37. Selon la Cour, c'est, au contraire, à l'État de résidence qu'il incombe, en principe, d'accorder au contribuable la totalité des avantages fiscaux liés à sa situation personnelle et familiale. La Cour a indiqué que cet État est le mieux à même d'apprécier la capacité contributive personnelle du contribuable dans la mesure où celui-ci y a le centre de ses intérêts personnels et patrimoniaux . Elle a relevé que cette solution était admise en droit fiscal international, et notamment dans le modèle
de convention de l'OCDE en matière de double imposition .

38. Cette analyse a été confirmée à plusieurs reprises, dans les arrêts du 27 juin 1996, Asscher ; du 14 septembre 1999, Gschwind , et Zurstrassen, précité .

39. En l'espèce, nous estimons que le gouvernement néerlandais n'est pas fondé à soutenir que ses autorités fiscales ont pris en compte la situation personnelle et familiale de M. de Groot comme le leur impose la position adoptée par la Cour dans l'arrêt Schumacker, précité. Si les pensions alimentaires payées par M. de Groot et la quotité exonérée d'impôt ont bien été prises en considération pour le calcul du montant théorique de l'impôt sur l'ensemble des rémunérations de l'intéressé, il n'en
demeure pas moins que, par le jeu de la fraction de proportionnalité, M. de Groot n'a bénéficié de ces abattements qu'au prorata des revenus qu'il a perçus aux Pays-Bas.

40. M. de Groot a ainsi perdu, du fait qu'il a exercé son droit à la libre circulation, le bénéfice d'une partie des abattements fiscaux prévus par la législation néerlandaise et auxquels il pouvait prétendre en sa qualité de résident aux Pays-Bas.

41. Le désavantage subi par M. de Groot ne peut donc pas être imputé au régime fiscal des États d'emploi, mais bien aux conditions dans lesquelles le royaume des Pays-Bas a appliqué à l'intéressé les abattements liés à sa situation personnelle et familiale.

42. Nous en déduisons que la situation en l'espèce n'est pas comparable à celle ayant donné lieu à l'arrêt Gilly, précité.

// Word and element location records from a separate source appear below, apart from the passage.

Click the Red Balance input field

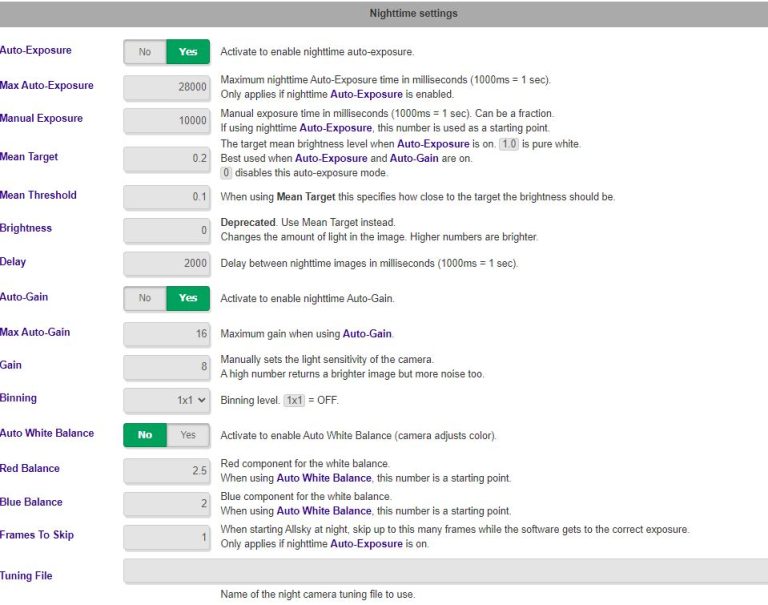[x=167, y=470]
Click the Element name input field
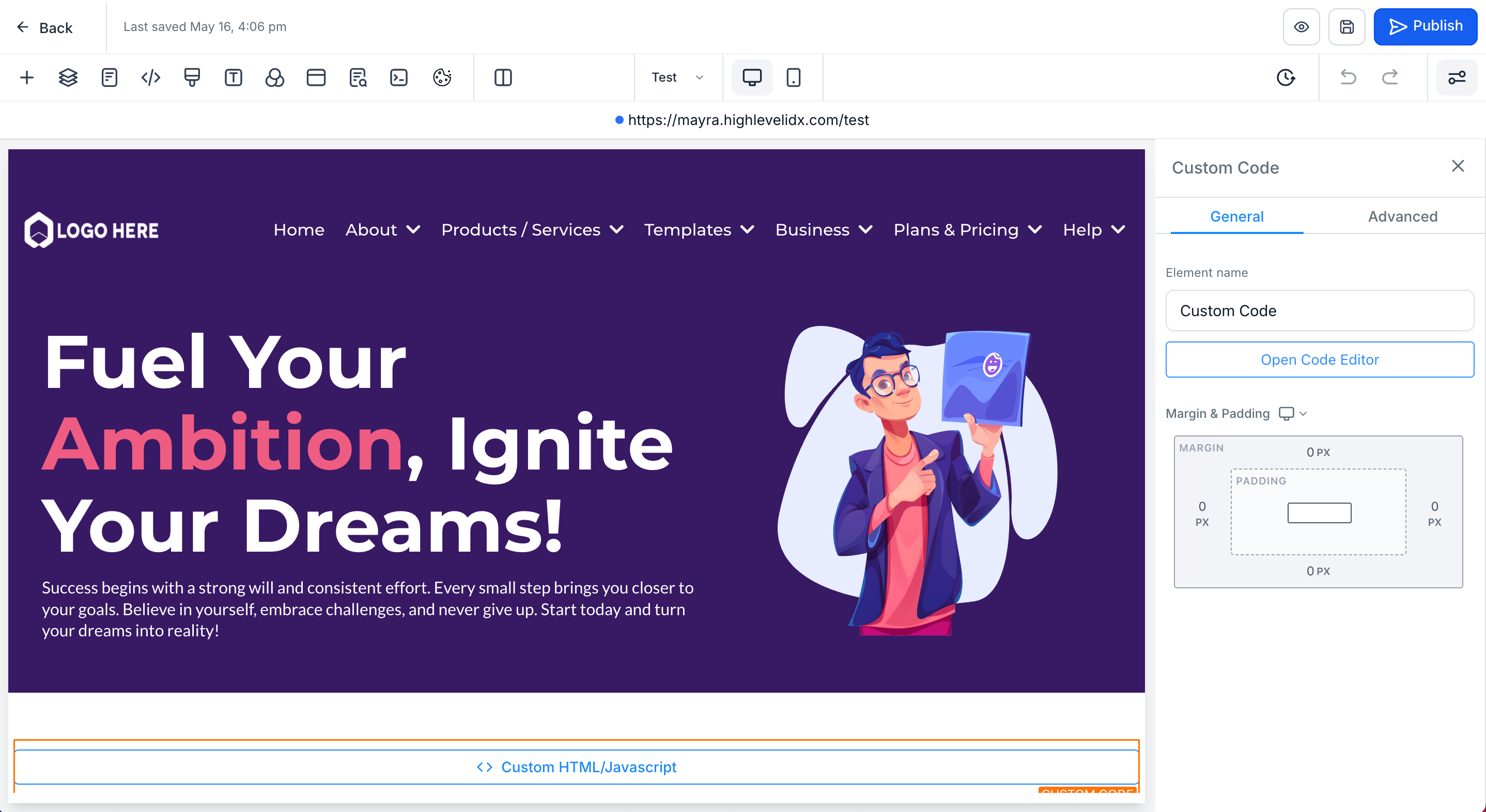Image resolution: width=1486 pixels, height=812 pixels. [1319, 310]
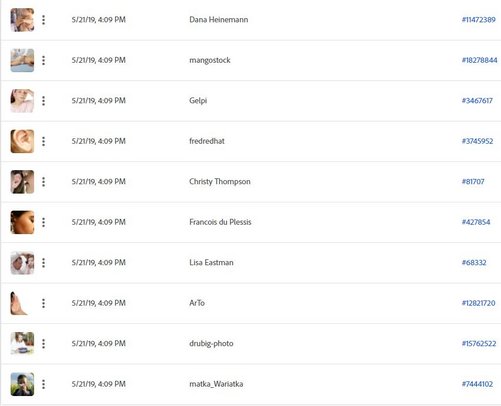Select the ear close-up thumbnail by fredredhat
Image resolution: width=501 pixels, height=406 pixels.
coord(22,141)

43. Dans cet arrêt, Mme Gilly avait été imposée en Allemagne, au titre des revenus perçus dans cet État, et en France, où elle résidait, sur la totalité de ses revenus. La convention préventive de double imposition conclue par la République fédérale d'Allemagne et la République française prévoyait que les impôts acquittés en Allemagne lui ouvraient droit à un crédit d'impôt égal au montant de l'impôt français correspondant à ces revenus. En raison de la plus forte progressivité de l'impôt allemand
et du fait que sa situation personnelle et familiale n'avait pas été prise en compte en Allemagne alors qu'elle l'avait été en France, le crédit d'impôt accordé à Mme Gilly était inférieur au montant qu'elle avait effectivement payé en Allemagne. Mme Gilly avait donc supporté une charge totale d'impôt supérieure à celle qu'elle eût assumée pour des revenus équivalents perçus intégralement en France .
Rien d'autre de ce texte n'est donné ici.